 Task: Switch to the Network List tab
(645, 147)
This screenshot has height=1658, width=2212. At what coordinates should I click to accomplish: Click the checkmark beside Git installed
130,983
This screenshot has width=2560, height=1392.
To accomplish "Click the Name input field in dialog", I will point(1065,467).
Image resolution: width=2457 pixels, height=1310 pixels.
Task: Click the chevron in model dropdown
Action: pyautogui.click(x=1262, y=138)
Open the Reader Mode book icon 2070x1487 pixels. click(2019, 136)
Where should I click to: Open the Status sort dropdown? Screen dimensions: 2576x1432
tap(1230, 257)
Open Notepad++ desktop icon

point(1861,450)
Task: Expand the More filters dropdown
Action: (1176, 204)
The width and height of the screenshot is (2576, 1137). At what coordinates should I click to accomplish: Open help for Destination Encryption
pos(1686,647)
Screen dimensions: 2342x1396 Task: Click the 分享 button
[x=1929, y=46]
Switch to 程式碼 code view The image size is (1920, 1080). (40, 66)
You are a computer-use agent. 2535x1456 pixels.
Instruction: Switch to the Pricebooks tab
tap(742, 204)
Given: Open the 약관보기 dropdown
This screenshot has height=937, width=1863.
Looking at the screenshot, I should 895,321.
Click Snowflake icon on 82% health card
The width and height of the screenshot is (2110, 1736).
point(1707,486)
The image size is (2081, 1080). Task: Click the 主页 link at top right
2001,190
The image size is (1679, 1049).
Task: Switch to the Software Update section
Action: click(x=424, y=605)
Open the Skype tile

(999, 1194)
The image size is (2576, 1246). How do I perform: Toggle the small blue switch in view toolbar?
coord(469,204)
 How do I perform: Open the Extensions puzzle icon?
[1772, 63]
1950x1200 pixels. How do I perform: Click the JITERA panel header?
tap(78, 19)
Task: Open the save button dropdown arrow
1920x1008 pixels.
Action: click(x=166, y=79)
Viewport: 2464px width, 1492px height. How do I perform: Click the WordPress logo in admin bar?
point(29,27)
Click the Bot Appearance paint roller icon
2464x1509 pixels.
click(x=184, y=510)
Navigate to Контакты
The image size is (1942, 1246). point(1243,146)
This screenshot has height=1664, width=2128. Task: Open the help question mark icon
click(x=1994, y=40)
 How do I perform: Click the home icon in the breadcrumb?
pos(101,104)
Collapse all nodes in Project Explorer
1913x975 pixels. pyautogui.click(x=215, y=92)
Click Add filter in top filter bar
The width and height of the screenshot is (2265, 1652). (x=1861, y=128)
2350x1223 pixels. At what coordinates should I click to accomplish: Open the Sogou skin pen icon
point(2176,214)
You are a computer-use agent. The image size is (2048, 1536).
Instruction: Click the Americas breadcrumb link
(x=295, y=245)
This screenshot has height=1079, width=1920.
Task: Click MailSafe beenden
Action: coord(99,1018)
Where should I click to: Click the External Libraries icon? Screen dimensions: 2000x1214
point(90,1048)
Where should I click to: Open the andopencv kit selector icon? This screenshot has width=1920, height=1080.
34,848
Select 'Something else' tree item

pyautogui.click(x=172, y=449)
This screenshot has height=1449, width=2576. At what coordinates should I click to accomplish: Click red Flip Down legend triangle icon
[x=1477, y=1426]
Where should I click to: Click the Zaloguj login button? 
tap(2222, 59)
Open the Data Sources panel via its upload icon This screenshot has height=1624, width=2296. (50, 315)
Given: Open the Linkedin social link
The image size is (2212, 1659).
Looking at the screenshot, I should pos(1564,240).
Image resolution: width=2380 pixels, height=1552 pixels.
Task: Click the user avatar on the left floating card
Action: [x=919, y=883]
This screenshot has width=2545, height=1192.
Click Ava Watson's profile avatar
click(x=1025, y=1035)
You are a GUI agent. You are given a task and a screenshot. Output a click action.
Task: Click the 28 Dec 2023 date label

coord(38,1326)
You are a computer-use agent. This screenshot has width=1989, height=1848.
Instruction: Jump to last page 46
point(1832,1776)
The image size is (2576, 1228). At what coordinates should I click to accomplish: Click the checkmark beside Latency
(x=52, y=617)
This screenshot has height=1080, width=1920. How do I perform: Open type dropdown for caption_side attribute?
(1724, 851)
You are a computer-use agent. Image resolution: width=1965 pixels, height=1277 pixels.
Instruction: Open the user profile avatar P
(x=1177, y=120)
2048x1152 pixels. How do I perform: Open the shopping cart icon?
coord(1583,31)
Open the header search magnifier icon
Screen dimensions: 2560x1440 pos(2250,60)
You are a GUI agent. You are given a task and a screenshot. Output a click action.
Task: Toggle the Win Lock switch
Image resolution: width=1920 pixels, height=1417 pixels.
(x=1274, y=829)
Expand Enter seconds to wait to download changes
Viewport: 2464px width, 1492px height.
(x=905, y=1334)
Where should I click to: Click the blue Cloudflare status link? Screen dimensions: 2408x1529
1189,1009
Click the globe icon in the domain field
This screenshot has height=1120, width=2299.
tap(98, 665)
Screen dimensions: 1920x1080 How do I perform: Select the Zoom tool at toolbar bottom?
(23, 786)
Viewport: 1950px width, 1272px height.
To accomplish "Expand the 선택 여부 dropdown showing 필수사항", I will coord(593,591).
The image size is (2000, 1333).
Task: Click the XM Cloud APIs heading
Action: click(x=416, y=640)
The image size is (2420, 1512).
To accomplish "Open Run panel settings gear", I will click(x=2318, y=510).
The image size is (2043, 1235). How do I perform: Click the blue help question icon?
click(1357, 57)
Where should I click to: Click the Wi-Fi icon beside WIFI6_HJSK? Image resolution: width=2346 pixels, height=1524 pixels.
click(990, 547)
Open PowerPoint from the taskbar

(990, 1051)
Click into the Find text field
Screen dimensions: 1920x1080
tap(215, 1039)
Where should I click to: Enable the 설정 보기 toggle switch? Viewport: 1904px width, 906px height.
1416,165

********

- What you have to do
Copy every record again, keeping each word unchanged.

- Result for this task
 Task: Switch to the Network List tab
(645, 147)
This screenshot has height=1658, width=2212. At what coordinates should I click to accomplish: Click the checkmark beside Git installed
130,983
This screenshot has width=2560, height=1392.
To accomplish "Click the Name input field in dialog", I will point(1065,467).
Image resolution: width=2457 pixels, height=1310 pixels.
Task: Click the chevron in model dropdown
Action: pyautogui.click(x=1262, y=138)
Open the Reader Mode book icon 2070x1487 pixels. click(2019, 136)
Where should I click to: Open the Status sort dropdown? Screen dimensions: 2576x1432
tap(1230, 257)
Open Notepad++ desktop icon

point(1861,450)
Task: Expand the More filters dropdown
Action: (1176, 204)
The width and height of the screenshot is (2576, 1137). At what coordinates should I click to accomplish: Open help for Destination Encryption
pos(1686,647)
Screen dimensions: 2342x1396 Task: Click the 分享 button
[x=1929, y=46]
Switch to 程式碼 code view The image size is (1920, 1080). (40, 66)
You are a computer-use agent. 2535x1456 pixels.
Instruction: Switch to the Pricebooks tab
tap(742, 204)
Given: Open the 약관보기 dropdown
This screenshot has height=937, width=1863.
Looking at the screenshot, I should 895,321.
Click Snowflake icon on 82% health card
The width and height of the screenshot is (2110, 1736).
point(1707,486)
The image size is (2081, 1080). Task: Click the 主页 link at top right
2001,190
The image size is (1679, 1049).
Task: Switch to the Software Update section
Action: click(x=424, y=605)
Open the Skype tile

(999, 1194)
The image size is (2576, 1246). How do I perform: Toggle the small blue switch in view toolbar?
coord(469,204)
 How do I perform: Open the Extensions puzzle icon?
[1772, 63]
1950x1200 pixels. How do I perform: Click the JITERA panel header?
tap(78, 19)
Task: Open the save button dropdown arrow
1920x1008 pixels.
Action: click(x=166, y=79)
Viewport: 2464px width, 1492px height. How do I perform: Click the WordPress logo in admin bar?
point(29,27)
Click the Bot Appearance paint roller icon
2464x1509 pixels.
click(x=184, y=510)
Navigate to Контакты
The image size is (1942, 1246). point(1243,146)
This screenshot has height=1664, width=2128. Task: Open the help question mark icon
click(x=1994, y=40)
 How do I perform: Click the home icon in the breadcrumb?
pos(101,104)
Collapse all nodes in Project Explorer
1913x975 pixels. pyautogui.click(x=215, y=92)
Click Add filter in top filter bar
The width and height of the screenshot is (2265, 1652). (x=1861, y=128)
2350x1223 pixels. At what coordinates should I click to accomplish: Open the Sogou skin pen icon
point(2176,214)
You are a computer-use agent. The image size is (2048, 1536).
Instruction: Click the Americas breadcrumb link
(x=295, y=245)
This screenshot has height=1079, width=1920.
Task: Click MailSafe beenden
Action: coord(99,1018)
Where should I click to: Click the External Libraries icon? Screen dimensions: 2000x1214
point(90,1048)
Where should I click to: Open the andopencv kit selector icon? This screenshot has width=1920, height=1080.
34,848
Select 'Something else' tree item

pyautogui.click(x=172, y=449)
This screenshot has height=1449, width=2576. At what coordinates should I click to accomplish: Click red Flip Down legend triangle icon
[x=1477, y=1426]
Where should I click to: Click the Zaloguj login button? 
tap(2222, 59)
Open the Data Sources panel via its upload icon This screenshot has height=1624, width=2296. (50, 315)
Given: Open the Linkedin social link
The image size is (2212, 1659).
Looking at the screenshot, I should pos(1564,240).
Image resolution: width=2380 pixels, height=1552 pixels.
Task: Click the user avatar on the left floating card
Action: [x=919, y=883]
This screenshot has width=2545, height=1192.
Click Ava Watson's profile avatar
click(x=1025, y=1035)
You are a GUI agent. You are given a task and a screenshot. Output a click action.
Task: Click the 28 Dec 2023 date label

coord(38,1326)
You are a computer-use agent. This screenshot has width=1989, height=1848.
Instruction: Jump to last page 46
point(1832,1776)
The image size is (2576, 1228). At what coordinates should I click to accomplish: Click the checkmark beside Latency
(x=52, y=617)
This screenshot has height=1080, width=1920. How do I perform: Open type dropdown for caption_side attribute?
(1724, 851)
You are a computer-use agent. Image resolution: width=1965 pixels, height=1277 pixels.
Instruction: Open the user profile avatar P
(x=1177, y=120)
2048x1152 pixels. How do I perform: Open the shopping cart icon?
coord(1583,31)
Open the header search magnifier icon
Screen dimensions: 2560x1440 pos(2250,60)
You are a GUI agent. You are given a task and a screenshot. Output a click action.
Task: Toggle the Win Lock switch
Image resolution: width=1920 pixels, height=1417 pixels.
(x=1274, y=829)
Expand Enter seconds to wait to download changes
Viewport: 2464px width, 1492px height.
(x=905, y=1334)
Where should I click to: Click the blue Cloudflare status link? Screen dimensions: 2408x1529
1189,1009
Click the globe icon in the domain field
This screenshot has height=1120, width=2299.
tap(98, 665)
Screen dimensions: 1920x1080 How do I perform: Select the Zoom tool at toolbar bottom?
(23, 786)
Viewport: 1950px width, 1272px height.
To accomplish "Expand the 선택 여부 dropdown showing 필수사항", I will coord(593,591).
The image size is (2000, 1333).
Task: Click the XM Cloud APIs heading
Action: click(x=416, y=640)
The image size is (2420, 1512).
To accomplish "Open Run panel settings gear", I will click(x=2318, y=510).
The image size is (2043, 1235). How do I perform: Click the blue help question icon?
click(1357, 57)
Where should I click to: Click the Wi-Fi icon beside WIFI6_HJSK? Image resolution: width=2346 pixels, height=1524 pixels.
click(990, 547)
Open PowerPoint from the taskbar

(990, 1051)
Click into the Find text field
Screen dimensions: 1920x1080
tap(215, 1039)
Where should I click to: Enable the 설정 보기 toggle switch? Viewport: 1904px width, 906px height.
1416,165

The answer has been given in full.